The history of 920 Broadway (Part One)

Recently I was asked to research the history of the residential property at 920 Broadway and present that house’s story in the manner that I previously had told the story of the old Dietrich Smith-Judge Reardon mansion almost two years ago. The home at 920 Broadway has never been as grand as the Smith-Reardon mansion, but even as humble and unassuming a house at this one can have an interesting story to tell.

A Google Street View image of 920 Broadway from Aug. 2022.

Tazewell County records indicate that the 920 Broadway frame house has been standing for 118 years — since 1907 — so although it is not one of Pekin’s notable 19th century edifices, and it is not an architecturally striking structure, it nevertheless has accumulated a fascinating history over the past 12 decades. During its existence, a total of 10 families have called 920 Broadway “home,” with the home’s current residents having lived there for 27 years (since 1998).

The house at 920 Broadway and its associated outbuildings are the only structures that have ever stood on the lot that is legally designated SEC 2 T24N R5W ACME SUBD LOT 1 HAINES ADDN LOT 2 NW 1/4. The legal description of the property contains two clues to the history of the lot prior to the house’s construction in 1907. First, the lot is located in the Acme Subdivision, and second, it is in the Haines Addition to Pekin. Those toponyms, Acme and Haines, testify to this property’s use before it became a residential lot.

The story begins with one of Pekin’s early settlers, an inventor named Jonathan Haines (1808-1868), younger brother of William Haines (1801-1834) who was one of Pekin’s co-founders in 1830. As we have told here before, Jonathan and his brother Ansel Haines went into business together, building a factory out on what was then the eastern outskirts of town, where they manufactured agricultural implements, chiefly Jonathan’s patented Haines Illinois Harvester. Their firm, called A. & J. Haines, was located in the Haines Addition, which is bounded by Broadway, Ninth, Court, and 11th streets. For most of the 1800s, those factory buildings and the old Tharp Pioneer Burying Ground were the only landmarks in the Haines Addition.

Jonathan Haines (1808-1868) IMAGE FROM SUE DURST VIA FIND-A-GRAVE
This detail from an 1864 wall plat map of Pekin shows Jonathan Haines’ factory (“Machin Works”) in Haines Addition, where Haines’ patented invention, the Illinois Harvester, was manufactured. The area is across the street from James Field and catty-corner to the former location of West Campus.
Among the full-page advertisements in the 1861 Root’s City Directory of Pekin was this one for the Haines Agricultural Works, which was owned and operated by the brothers Ansel and Jonathan Haines at a spot just east of present-day James Field. Among the implements made at their factory was Jonathan’s patented Illinois Harvester, also known as the Haines Harvester.
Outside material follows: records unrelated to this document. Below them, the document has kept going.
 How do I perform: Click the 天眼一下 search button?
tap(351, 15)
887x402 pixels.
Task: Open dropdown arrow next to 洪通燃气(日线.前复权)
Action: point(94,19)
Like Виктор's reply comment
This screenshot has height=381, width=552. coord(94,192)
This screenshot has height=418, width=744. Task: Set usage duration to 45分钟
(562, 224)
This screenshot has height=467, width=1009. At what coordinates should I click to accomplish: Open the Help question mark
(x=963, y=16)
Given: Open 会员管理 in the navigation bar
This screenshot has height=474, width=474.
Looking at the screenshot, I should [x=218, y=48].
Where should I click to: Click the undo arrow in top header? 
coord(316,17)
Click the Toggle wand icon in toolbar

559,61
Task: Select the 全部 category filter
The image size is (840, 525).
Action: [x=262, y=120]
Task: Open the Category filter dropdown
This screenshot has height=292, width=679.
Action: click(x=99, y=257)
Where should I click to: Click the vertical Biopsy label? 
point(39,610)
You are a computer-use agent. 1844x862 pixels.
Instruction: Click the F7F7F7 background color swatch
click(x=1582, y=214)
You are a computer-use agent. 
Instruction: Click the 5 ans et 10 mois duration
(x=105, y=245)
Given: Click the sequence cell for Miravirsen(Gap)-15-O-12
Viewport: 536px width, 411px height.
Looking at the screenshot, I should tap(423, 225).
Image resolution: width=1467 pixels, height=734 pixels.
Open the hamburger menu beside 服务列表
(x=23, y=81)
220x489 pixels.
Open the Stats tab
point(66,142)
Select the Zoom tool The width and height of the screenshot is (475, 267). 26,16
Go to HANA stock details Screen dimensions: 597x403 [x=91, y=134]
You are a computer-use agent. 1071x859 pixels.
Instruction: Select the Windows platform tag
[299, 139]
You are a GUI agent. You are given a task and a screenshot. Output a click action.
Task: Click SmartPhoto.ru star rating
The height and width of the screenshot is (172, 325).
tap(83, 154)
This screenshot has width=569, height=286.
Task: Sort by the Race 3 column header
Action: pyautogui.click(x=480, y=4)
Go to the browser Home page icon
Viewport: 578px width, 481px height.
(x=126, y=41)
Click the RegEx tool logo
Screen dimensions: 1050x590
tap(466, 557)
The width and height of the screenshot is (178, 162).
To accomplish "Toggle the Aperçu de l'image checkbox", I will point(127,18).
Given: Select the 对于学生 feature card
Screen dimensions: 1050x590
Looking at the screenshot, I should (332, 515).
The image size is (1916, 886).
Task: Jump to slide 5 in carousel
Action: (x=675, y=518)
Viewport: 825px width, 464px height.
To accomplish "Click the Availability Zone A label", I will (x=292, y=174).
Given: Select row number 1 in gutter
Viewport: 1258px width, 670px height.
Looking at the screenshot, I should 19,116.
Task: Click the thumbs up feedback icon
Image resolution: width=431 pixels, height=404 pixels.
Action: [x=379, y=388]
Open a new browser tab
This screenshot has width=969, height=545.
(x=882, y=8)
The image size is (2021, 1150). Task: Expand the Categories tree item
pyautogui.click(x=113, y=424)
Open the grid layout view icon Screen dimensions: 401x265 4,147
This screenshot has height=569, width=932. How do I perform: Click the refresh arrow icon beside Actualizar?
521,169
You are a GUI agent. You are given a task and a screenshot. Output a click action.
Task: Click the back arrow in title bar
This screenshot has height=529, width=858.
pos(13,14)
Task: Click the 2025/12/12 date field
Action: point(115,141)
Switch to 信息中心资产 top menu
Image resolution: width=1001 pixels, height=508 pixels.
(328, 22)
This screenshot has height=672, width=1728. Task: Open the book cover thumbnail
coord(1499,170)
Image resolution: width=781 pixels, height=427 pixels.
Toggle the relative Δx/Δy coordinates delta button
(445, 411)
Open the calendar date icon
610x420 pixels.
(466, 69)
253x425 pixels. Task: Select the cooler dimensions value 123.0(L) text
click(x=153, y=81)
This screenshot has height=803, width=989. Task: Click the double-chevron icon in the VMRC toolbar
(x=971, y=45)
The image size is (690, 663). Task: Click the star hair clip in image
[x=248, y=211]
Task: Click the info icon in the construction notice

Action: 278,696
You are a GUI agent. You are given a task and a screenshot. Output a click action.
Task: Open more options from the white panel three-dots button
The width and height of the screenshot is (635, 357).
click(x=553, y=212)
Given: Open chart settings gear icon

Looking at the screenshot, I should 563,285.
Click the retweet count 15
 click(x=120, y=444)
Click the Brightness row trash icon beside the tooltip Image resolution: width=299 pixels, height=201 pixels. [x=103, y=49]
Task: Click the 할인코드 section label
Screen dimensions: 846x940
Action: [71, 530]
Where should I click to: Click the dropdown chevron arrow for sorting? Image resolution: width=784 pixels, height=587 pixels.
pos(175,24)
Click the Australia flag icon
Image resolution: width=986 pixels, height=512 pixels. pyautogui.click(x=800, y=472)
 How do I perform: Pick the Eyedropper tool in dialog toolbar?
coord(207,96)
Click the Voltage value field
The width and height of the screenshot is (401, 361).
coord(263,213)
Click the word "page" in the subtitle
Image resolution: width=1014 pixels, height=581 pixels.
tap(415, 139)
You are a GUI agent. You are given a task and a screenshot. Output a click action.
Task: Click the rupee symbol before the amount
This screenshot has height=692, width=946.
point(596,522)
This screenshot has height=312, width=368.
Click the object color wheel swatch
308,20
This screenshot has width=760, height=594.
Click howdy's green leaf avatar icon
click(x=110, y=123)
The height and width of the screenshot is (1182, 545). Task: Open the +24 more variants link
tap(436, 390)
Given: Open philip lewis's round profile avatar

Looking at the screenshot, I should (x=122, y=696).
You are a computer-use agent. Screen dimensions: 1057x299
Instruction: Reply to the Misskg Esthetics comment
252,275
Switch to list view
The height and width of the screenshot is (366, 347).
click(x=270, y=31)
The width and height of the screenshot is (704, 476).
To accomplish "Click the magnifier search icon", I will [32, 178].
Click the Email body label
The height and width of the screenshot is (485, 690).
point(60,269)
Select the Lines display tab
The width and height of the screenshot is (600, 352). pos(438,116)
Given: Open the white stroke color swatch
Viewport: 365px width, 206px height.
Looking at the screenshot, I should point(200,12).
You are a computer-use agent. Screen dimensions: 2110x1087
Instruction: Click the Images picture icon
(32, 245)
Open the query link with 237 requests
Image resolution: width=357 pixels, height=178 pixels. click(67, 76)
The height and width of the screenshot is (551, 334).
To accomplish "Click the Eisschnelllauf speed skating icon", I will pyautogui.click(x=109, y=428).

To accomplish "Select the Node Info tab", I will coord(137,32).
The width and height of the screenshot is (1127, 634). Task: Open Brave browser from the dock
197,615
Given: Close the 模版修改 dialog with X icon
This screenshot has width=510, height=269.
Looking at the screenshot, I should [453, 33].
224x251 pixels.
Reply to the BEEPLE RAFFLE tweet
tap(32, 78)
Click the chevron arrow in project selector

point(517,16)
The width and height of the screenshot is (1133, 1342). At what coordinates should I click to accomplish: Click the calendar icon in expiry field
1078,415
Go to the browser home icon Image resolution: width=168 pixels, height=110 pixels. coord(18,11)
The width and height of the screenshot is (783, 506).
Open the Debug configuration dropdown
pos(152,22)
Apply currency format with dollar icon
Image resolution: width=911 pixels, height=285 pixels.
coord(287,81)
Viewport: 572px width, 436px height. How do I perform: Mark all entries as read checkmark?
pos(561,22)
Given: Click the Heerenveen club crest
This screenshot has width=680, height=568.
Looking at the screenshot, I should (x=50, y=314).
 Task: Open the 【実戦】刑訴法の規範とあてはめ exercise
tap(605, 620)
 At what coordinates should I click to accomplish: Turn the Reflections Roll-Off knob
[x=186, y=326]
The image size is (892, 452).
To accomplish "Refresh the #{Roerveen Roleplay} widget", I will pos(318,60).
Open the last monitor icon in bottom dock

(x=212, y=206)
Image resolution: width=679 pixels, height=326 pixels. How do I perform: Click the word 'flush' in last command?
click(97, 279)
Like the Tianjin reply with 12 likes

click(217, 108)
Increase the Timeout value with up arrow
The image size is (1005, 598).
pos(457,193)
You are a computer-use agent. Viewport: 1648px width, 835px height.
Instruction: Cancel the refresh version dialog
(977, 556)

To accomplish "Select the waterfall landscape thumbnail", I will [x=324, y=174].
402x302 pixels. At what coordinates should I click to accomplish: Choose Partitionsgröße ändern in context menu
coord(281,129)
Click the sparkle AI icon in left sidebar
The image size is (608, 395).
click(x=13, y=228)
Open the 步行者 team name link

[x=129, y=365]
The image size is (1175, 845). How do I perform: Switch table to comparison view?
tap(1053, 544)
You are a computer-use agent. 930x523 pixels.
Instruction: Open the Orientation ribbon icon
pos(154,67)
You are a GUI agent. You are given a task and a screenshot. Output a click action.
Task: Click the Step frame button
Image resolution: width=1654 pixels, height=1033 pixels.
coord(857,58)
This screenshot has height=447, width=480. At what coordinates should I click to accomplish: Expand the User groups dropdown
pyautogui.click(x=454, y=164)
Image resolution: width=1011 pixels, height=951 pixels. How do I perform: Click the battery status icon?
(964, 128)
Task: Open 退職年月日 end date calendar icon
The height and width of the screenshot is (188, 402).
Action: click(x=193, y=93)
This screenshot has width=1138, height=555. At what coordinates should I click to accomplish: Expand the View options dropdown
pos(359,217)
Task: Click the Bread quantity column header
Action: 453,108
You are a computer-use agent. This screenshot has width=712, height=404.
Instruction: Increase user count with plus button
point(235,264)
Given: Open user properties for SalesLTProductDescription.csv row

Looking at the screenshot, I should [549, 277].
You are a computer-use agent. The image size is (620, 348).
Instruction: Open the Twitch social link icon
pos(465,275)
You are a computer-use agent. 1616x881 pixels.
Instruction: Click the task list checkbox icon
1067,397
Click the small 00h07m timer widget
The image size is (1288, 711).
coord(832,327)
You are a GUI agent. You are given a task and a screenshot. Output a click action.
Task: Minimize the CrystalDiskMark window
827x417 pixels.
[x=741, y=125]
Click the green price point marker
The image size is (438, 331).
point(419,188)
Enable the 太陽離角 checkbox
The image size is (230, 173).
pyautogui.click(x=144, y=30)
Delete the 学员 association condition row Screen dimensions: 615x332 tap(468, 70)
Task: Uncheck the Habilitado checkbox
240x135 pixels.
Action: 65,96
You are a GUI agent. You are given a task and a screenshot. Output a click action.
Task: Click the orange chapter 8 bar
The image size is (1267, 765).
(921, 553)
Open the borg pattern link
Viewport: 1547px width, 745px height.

After Jonathan Haines’ untimely death in 1868, Ansel went into business with, and then sold the business to, Andrew J. Hodges, who changed the firm’s name to the Hodges Header Co., which continued to make use of the old A. & J. Haines factory. The Hodges Header plant is shown on the 1877 aerial view map of Pekin. In 1890, the company was purchased by the Acme Hay Harvester Co., which only continued operations at the old Haines-Hodges factory for a few years. Around 1892, Acme moved to Peoria and closed the Pekin factory.

The future site of 920 Broadway is shown in this detail from an 1877 aerial view map of Pekin. At the time the only thing located in the Haines Addition was the Hodges Header Co. factory, which manufactured agricultural implements including the patented Haines Illinois Harvester.

That opened up the Haines Addition to residential development — hence, the creation of the Acme Subdivision, through which residential frame homes began to be constructed in the Haines Addition in the early 20th century. The development of the Acme Subdivision can be traced in the old Sanborn Fire Insurance Maps of Pekin. In Nov. 1903, the Sanborn map shows the south side of the 900 block of Broadway to have been almost completely empty, with just one house on the block: a frame structure at 902 Broadway. The house at 920 Broadway first appears on the Dec. 1909 Sanborn map. Interestingly, although Tazewell County records indicate that 920 Broadway was built in 1907, the 1909 Pekin city directory and earlier directories do not have a listing for 920 Broadway.

The home at 920 Broadway first appears in Sanborn Fire Insurance Pekin maps in Dec. 1909, as shown in this map detail, which also shows the original, smaller Douglas School.